2 very different situations.

The book does not say. It just says the guy had a regulator problem and began to ascend the line. It makes mention of the fact that he passed multiple people on the way up and he was holding his breath and felt a tingling in his throat. Once he surface the owner of the boat, the seeker, "yelled at him, ran some software, and sent him to decompress for four hours." There was no mention of DCS.
 
Yup a NE dive boat with a chamber would be nice, make it a habitation chamber with a TUP connector and a PTC? Maybe a Lockout sub? A half dozen Hardsuits? Etc.?

In the event that the Global Orion isn't available, perhaps the USN might loan us the "Grapple" for a few days... :)
 
Tech divers don’t like hearing this, but dives like this without a chamber on site is foolish at best, even if you are surface supplied. Regardless of expertise or preparation, you can easily get seriously bent even when the dive is executed flawlessly. We all take calculated risks so diving the Doria without a treatment chamber and people onboard that can operate it is accepting that you will die or be crippled if you needed one.

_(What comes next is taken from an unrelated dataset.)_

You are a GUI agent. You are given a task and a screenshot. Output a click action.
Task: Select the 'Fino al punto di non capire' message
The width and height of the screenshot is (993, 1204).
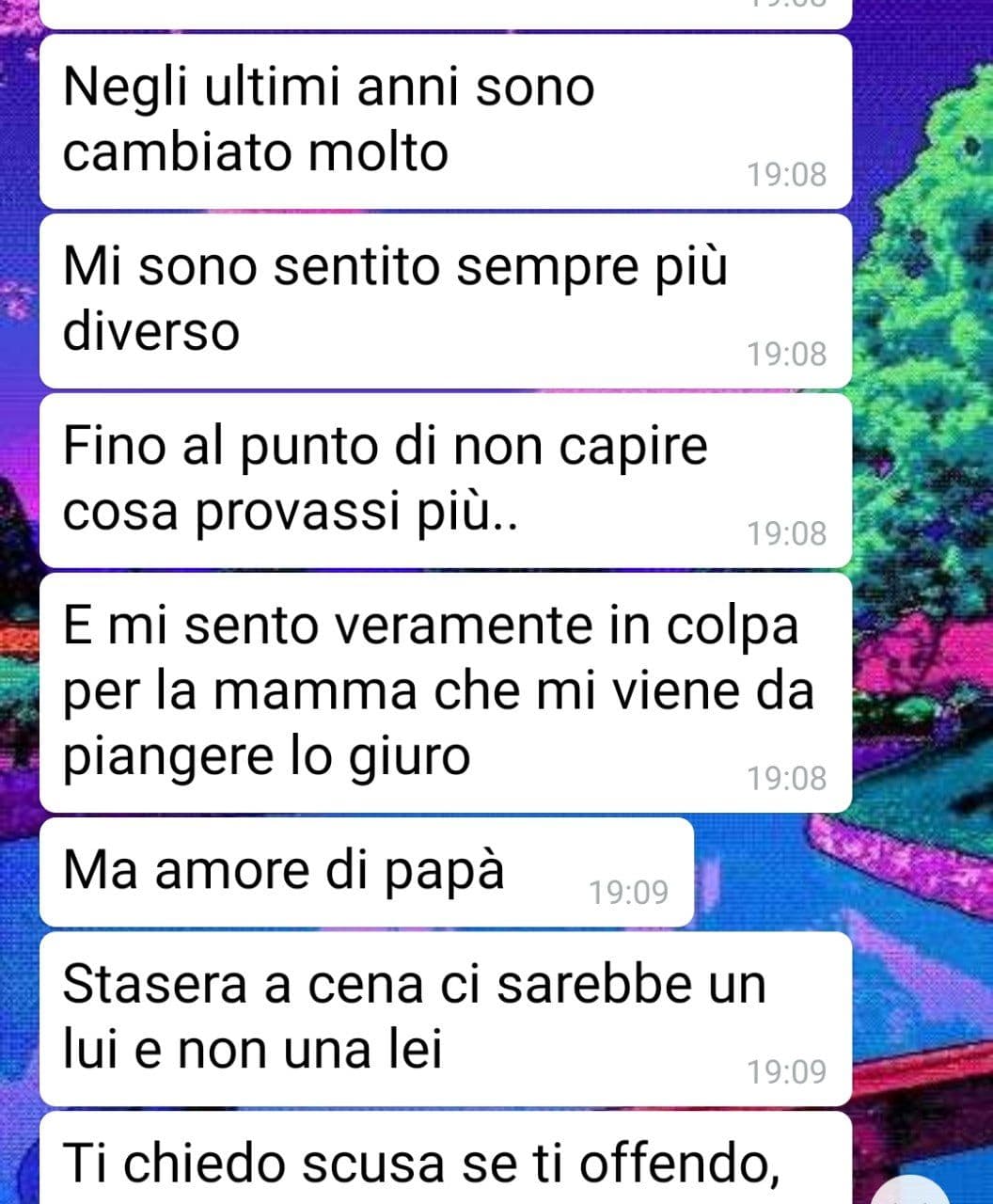pyautogui.click(x=446, y=481)
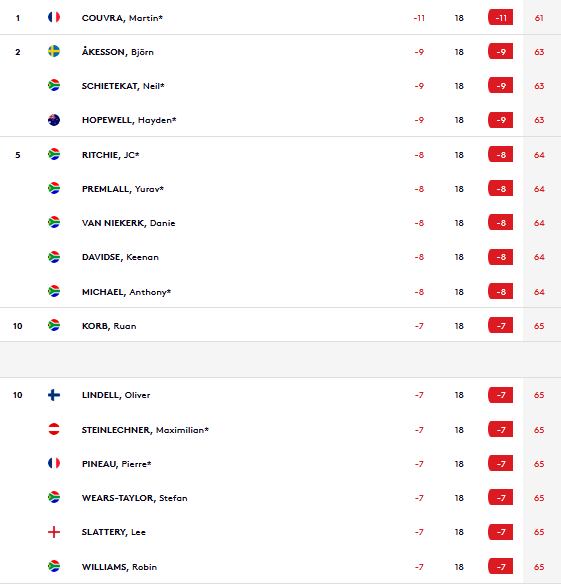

Yes, I have been there and yes, there was a double-lock onboard. Oh, and yes we used it. Everyone came home exhausted but fine.
:no:

After reading the Last Dive about the U-who, I have to say that what you are saying seems to be correct. After this last book (last dive), I didn't fully grasp how bad DCS is. But what the Rouses died of, it doesn't even matter if a chamber was on board. The book and an article I read said only a 400 ft deco would have worked (among other things).

Why don't we use com gear? The last dive speaks over and over about if everyone simply had com gear most accidents wouldn't occur. I am sure that's another thread though.
 
That is the the risk we take. Stress and a poor gas choice (imho) all contributed to that incident, as well as being mission driven to the point of obsession. No matter how safe we make cars, they still bend and hurt people when we run into each other.
Eric
 
… But what the Rouses died of, it doesn't even matter if a chamber was on board. The book and an article I read said only a 400 ft deco would have worked (among other things)...

That is inconsistent with my experiance. U-869 at 230' is in about the same depth as the Doria at 240'. You have to remember the ratio of bubble compression. That is why treating hits from 200'+ dives are often in a chamber at 60' -- mostly US Navy Tables 5 & 6, but also others.

There are two major issues involved, diluent gas bubble compression (often immediate relief) and removal from the blood stream. Compressing the bubble about a third (60') will often restore most blood flow and high PPO2 (pure oxygen) removes it from the blood very rapidly (2.82 ATA). It is very unusual that chamber DCS treatments for military or commercial HeO2 dives below 300' treat deeper than 165'.

There are standard Navy treatment tables for 165' and deeper, but it usually means much lower treatment PPO2 (air). Recompressing to 165' would drive the vast majority of diluent gas back into solution from a 230' dive. All the chambers I have worked with were rated to 300' pressure-equivalent, though rarely had the treatment gasses required below 225'.

The Rouses may well have ended up on a 165' or even 225' table, but 400' would not have made any difference. Granted, there is a lot we don't know about explosive decompression outside of animal studies (thankfully), but rapid recompression would have improved their odds of survival by many many times.

Why don't we use com gear? The last dive speaks over and over about if everyone simply had com gear most accidents wouldn't occur. ...

Lots of reasons. Wireless comms required for Scuba were almost unavailable then and are only marginally reliable now. It also requires a FFM; which seriously complicates gas changes, use of backup regulators, and the added dead air space increases CO2 build-up. Surface supplied divers don't face these problems. Communications are hard-wired, they can use free-flow to clear CO2, and gas changes are managed for them on the surface.